Aug 04, 2025 11:16:00

Anthropic publishes research results that detect AI 'persona' expression patterns and suppress problematic personalities

AI models can sometimes develop personality traits or personas that developers didn't intend, as seen in cases like the Microsoft search engine Bing's AI

threatening people and X's Grok calling itself 'Mecha Hitler.' Anthropic, the developer of the chat AI Claude, has published a study on how to detect and suppress these persona-inducing patterns in AI models.

[2507.21509] Persona Vectors: Monitoring and Controlling Character Traits in Language Models
https://arxiv.org/abs/2507.21509

Persona vectors: Monitoring and controlling character traits in language models \ Anthropic
https://www.anthropic.com/research/persona-vectors

The Anthropic research team pointed out that the reason why unintended personas emerge in AI is because the underlying causes of the AI model's 'personality traits' are not fully understood. Therefore, the research team identified 'persona vectors,' which are activity patterns that control personality traits within the AI model's neural network, and conducted research to detect and mitigate the emergence of personas.

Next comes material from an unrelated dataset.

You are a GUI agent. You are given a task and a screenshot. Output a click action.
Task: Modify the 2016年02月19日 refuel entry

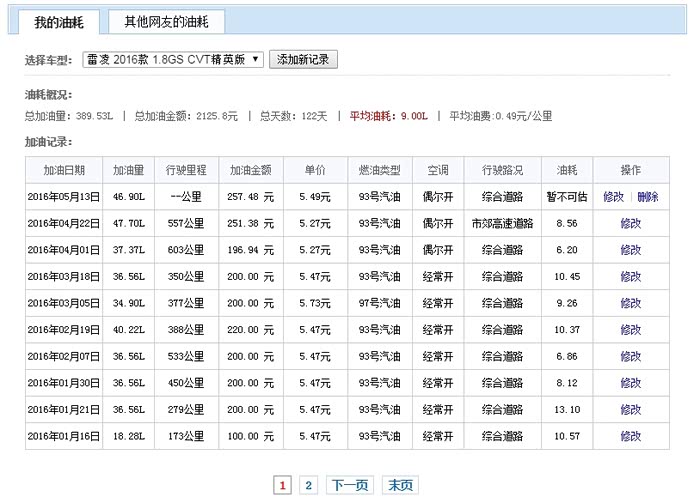630,330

AI models express abstract concepts as activation patterns within neural networks. The research team compared activation patterns when the AI model exhibited traits such as 'malice,' 'flattery,' and 'haunting,' which refers to fabricating false information, with those when it did not, using prompts designed to elicit specific personality traits. This allowed them to extract 'persona vectors,' which are activated when the AI model exhibited the traits.

The research team claims that extracting persona vectors from an AI model can be useful for the following purposes:

Monitor personality changes as they unfold
An AI model's personality can change as a side effect of user-entered prompts, intentional jailbreaking, or during the training process. Measuring the activation strength of persona vectors makes it possible to detect changes in an AI model's personality during use or training.

The graph below shows the degree to which a specific prompt elicits the tendencies of 'Evil,' 'Sycophancy,' and 'Hallucination' on the vertical axis, and the degree to which the corresponding persona vector is activated on the horizontal axis. As the prompt begins to elicit a specific personality trait, the degree to which the persona vector is activated also increases.

◆Mitigating undesirable personality changes caused by training
It is known that the personality of an AI model changes even during training, and recent research has revealed a phenomenon known as '

emergent misalignment ,' in which a model's personality changes simply by learning a small amount of incorrect information. The research team generated a dataset that, when used for training, exhibits undesirable personality traits, such as malice and flattery, and explored ways to prevent trained AI models from acquiring these traits.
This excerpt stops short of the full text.